Your task is to copy every line of the entries that holds the word "computer".

=-=-=

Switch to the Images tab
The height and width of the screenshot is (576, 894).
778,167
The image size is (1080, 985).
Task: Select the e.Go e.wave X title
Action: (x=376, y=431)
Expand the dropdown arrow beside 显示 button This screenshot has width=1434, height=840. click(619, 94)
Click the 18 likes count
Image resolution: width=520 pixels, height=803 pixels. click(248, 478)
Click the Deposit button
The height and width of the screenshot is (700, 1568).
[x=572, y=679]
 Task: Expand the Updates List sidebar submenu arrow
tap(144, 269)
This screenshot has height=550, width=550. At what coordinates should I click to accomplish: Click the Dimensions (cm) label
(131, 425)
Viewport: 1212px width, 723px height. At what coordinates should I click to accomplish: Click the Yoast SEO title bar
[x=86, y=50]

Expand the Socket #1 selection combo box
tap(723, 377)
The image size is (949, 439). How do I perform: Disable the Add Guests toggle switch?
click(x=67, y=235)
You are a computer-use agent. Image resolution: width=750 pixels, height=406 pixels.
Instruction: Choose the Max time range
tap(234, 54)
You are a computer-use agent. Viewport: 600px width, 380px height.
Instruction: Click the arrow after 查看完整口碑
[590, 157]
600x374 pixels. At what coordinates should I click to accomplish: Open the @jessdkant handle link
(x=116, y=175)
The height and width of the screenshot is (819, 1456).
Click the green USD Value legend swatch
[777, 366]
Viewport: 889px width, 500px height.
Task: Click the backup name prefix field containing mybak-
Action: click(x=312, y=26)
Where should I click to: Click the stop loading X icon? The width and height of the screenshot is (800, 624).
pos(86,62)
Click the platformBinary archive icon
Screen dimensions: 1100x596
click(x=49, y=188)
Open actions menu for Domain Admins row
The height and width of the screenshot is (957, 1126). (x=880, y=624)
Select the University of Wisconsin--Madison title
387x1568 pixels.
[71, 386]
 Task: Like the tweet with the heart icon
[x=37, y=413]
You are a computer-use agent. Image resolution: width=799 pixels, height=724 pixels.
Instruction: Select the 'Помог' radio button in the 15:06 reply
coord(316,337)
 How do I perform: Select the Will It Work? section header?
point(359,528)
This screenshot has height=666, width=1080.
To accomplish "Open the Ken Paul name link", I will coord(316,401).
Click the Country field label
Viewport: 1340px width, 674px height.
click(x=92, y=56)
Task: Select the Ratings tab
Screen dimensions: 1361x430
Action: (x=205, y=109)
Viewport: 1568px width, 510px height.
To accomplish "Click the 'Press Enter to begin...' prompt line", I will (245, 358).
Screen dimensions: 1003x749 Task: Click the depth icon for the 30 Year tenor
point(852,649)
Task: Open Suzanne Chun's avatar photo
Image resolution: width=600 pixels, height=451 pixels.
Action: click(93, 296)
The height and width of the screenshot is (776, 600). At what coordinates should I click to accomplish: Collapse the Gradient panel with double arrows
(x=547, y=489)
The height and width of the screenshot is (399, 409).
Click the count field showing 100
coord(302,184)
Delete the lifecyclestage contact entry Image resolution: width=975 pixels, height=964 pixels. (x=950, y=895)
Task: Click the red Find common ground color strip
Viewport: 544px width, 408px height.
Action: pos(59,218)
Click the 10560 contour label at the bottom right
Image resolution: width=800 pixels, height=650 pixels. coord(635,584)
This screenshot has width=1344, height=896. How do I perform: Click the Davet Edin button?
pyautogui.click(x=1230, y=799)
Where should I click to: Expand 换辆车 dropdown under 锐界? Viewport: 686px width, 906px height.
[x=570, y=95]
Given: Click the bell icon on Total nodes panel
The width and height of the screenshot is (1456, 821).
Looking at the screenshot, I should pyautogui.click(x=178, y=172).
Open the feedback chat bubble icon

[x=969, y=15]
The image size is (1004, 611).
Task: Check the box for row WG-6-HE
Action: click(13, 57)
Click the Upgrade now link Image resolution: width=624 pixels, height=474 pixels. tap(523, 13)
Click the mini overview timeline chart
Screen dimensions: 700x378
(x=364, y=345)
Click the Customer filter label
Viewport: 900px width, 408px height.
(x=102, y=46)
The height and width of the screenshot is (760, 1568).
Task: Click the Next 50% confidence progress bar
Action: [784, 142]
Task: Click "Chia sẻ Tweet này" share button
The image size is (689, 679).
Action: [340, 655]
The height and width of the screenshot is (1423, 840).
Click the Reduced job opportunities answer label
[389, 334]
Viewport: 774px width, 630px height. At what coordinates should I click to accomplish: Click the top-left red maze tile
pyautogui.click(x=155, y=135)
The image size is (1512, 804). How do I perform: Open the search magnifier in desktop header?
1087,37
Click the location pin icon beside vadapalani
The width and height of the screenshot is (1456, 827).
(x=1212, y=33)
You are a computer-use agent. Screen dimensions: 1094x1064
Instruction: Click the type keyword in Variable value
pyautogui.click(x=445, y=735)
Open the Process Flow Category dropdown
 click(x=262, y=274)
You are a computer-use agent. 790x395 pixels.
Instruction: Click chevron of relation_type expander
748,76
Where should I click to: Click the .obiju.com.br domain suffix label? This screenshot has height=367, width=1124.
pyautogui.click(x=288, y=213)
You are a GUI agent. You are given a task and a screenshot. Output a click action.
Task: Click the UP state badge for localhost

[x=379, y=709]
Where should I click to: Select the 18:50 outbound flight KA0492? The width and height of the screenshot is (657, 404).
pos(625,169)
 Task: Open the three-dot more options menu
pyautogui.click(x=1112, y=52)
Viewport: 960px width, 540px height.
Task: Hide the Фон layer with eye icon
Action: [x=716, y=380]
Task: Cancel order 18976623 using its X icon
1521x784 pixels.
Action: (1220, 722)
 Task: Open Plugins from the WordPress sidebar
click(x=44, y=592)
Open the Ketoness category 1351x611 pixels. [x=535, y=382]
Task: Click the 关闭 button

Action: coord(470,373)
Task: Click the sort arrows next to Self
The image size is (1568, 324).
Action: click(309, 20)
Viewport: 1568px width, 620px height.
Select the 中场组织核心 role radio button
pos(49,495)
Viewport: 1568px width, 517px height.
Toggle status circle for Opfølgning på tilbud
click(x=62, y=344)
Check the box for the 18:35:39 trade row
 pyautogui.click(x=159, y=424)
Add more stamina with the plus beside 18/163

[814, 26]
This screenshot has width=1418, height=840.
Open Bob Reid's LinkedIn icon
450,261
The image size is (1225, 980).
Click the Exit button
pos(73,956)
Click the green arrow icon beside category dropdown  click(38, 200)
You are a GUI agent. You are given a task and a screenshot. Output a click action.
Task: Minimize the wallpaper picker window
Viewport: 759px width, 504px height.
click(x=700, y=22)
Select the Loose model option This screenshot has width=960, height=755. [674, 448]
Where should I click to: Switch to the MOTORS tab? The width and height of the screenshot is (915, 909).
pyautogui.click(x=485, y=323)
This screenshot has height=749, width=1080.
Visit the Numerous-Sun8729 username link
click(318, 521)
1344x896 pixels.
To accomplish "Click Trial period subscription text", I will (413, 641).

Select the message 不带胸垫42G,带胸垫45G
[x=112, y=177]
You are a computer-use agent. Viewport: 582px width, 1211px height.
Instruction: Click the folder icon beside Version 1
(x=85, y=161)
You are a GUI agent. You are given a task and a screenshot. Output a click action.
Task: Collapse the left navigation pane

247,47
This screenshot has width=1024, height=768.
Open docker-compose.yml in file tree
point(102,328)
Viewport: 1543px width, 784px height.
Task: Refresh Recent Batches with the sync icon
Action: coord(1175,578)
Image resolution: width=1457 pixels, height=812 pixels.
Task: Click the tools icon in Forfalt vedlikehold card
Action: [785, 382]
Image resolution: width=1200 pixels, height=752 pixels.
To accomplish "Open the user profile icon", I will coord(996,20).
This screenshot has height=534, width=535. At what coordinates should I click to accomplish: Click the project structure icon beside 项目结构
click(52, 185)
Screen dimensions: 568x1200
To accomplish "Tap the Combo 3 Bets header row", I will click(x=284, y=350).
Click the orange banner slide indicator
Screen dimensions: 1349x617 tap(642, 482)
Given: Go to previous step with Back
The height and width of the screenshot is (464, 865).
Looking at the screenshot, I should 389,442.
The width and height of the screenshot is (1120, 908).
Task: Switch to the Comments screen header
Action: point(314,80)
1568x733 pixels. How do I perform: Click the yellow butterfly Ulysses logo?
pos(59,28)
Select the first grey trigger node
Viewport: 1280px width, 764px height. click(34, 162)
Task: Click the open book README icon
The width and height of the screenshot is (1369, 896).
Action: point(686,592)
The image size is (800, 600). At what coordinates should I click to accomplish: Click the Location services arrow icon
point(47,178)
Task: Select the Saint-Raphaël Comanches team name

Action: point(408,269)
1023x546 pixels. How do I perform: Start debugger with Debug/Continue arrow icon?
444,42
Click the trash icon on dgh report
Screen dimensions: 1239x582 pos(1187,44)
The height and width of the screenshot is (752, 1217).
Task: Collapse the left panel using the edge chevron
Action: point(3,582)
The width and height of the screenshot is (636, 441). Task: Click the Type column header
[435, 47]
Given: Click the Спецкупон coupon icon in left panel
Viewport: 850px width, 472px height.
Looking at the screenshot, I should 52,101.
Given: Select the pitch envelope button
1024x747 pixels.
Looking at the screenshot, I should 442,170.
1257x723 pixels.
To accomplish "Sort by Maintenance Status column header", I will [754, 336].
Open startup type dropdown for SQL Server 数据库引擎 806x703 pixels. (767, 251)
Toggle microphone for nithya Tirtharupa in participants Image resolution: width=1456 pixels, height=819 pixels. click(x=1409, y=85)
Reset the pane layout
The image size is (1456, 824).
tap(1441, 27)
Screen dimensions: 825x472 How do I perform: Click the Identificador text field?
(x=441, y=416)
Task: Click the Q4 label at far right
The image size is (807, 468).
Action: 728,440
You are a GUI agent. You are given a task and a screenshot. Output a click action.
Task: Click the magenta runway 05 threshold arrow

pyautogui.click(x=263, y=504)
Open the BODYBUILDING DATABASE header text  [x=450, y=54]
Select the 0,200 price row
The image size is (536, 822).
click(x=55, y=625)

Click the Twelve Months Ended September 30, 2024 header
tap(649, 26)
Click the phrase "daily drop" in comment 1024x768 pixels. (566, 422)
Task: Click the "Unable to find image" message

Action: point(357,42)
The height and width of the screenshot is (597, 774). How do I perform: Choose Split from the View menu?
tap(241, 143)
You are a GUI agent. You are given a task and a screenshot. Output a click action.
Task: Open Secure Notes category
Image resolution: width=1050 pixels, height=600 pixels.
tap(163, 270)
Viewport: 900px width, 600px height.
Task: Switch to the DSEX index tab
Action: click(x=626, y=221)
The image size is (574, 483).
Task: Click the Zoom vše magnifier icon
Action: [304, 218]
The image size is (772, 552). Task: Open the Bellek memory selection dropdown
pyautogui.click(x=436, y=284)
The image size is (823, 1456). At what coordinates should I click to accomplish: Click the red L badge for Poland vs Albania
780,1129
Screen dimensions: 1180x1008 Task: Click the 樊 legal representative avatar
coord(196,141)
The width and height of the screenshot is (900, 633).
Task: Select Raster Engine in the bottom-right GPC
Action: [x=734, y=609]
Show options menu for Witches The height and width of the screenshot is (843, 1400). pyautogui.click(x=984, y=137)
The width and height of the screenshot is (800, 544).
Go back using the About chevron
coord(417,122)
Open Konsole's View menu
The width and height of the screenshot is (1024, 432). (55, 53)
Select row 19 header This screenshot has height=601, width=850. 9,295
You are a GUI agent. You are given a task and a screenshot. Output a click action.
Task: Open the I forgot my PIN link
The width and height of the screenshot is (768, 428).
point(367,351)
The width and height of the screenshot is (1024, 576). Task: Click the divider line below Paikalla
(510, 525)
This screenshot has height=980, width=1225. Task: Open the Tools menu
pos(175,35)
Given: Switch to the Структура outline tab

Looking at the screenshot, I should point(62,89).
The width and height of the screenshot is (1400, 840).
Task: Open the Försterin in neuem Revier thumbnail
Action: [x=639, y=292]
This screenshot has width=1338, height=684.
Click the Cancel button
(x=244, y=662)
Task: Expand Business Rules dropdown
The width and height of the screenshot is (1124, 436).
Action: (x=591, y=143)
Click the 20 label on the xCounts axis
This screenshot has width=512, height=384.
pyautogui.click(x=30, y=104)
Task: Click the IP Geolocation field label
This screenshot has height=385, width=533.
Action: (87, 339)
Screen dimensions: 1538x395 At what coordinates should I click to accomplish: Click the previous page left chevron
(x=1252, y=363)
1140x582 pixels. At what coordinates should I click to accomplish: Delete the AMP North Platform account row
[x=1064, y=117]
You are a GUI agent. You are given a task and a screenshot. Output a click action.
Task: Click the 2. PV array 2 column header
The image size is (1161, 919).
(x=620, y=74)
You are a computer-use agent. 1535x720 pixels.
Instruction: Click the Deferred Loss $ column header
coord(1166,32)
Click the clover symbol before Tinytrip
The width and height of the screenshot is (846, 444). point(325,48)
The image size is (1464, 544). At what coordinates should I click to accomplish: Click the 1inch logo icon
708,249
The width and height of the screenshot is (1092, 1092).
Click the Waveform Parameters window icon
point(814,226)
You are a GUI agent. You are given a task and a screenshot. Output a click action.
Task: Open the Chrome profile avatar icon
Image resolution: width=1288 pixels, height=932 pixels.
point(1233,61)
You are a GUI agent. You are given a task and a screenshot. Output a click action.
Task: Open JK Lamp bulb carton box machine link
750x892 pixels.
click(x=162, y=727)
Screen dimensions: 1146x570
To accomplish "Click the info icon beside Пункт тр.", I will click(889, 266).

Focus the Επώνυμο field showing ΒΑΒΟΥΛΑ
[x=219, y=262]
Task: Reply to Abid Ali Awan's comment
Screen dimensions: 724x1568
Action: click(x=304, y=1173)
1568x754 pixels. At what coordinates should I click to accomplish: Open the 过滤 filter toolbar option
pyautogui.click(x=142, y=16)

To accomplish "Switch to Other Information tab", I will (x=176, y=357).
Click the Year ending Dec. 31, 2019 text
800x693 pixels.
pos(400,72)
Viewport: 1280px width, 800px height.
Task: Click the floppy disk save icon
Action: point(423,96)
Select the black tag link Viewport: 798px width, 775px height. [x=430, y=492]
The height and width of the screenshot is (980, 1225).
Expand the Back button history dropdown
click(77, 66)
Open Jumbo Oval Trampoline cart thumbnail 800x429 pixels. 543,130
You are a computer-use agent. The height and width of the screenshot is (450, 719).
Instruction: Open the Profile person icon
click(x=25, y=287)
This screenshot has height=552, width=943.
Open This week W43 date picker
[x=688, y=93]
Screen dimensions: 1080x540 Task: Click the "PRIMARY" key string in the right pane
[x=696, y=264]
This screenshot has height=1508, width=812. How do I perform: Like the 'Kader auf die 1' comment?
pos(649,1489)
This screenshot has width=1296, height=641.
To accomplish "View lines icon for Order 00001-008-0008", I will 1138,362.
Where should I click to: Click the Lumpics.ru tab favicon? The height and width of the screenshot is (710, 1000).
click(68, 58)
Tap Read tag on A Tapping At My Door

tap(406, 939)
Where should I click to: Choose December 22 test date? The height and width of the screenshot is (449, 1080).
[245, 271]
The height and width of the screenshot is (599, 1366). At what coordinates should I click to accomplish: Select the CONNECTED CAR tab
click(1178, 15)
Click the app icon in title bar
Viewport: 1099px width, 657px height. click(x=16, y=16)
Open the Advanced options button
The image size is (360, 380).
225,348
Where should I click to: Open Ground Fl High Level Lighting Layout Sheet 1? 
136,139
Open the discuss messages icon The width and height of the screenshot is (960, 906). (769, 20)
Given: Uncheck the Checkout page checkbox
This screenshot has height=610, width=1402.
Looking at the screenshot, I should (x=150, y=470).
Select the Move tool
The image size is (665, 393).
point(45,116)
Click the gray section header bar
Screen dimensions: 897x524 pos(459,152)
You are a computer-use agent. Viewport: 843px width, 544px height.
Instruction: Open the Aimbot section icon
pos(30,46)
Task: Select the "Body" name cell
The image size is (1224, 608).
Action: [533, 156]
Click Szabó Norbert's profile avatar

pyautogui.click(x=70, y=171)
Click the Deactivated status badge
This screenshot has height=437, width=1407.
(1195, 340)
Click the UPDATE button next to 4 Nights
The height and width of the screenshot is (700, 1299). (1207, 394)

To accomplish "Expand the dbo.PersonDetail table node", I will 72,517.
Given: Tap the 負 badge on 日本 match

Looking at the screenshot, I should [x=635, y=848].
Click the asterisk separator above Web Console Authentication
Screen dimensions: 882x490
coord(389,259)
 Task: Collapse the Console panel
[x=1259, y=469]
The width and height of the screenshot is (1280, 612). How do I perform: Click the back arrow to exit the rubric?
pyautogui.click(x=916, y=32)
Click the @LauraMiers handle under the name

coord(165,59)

=-=-=

- [Solution below]:
You are a computer-use agent. Image resolution: width=750 pixels, height=406 pixels.
You are a computer-use agent. Viewport: 600px width, 380px height.
You are a computer-use agent. Image resolution: width=799 pixels, height=724 pixels.
You are a computer-use agent. Screen dimensions: 1094x1064
You are a computer-use agent. 790x395 pixels.
You are a computer-use agent. Viewport: 582px width, 1211px height.
You are a computer-use agent. 1535x720 pixels.
You are a computer-use agent. The height and width of the screenshot is (450, 719).
You are a computer-use agent. Viewport: 843px width, 544px height.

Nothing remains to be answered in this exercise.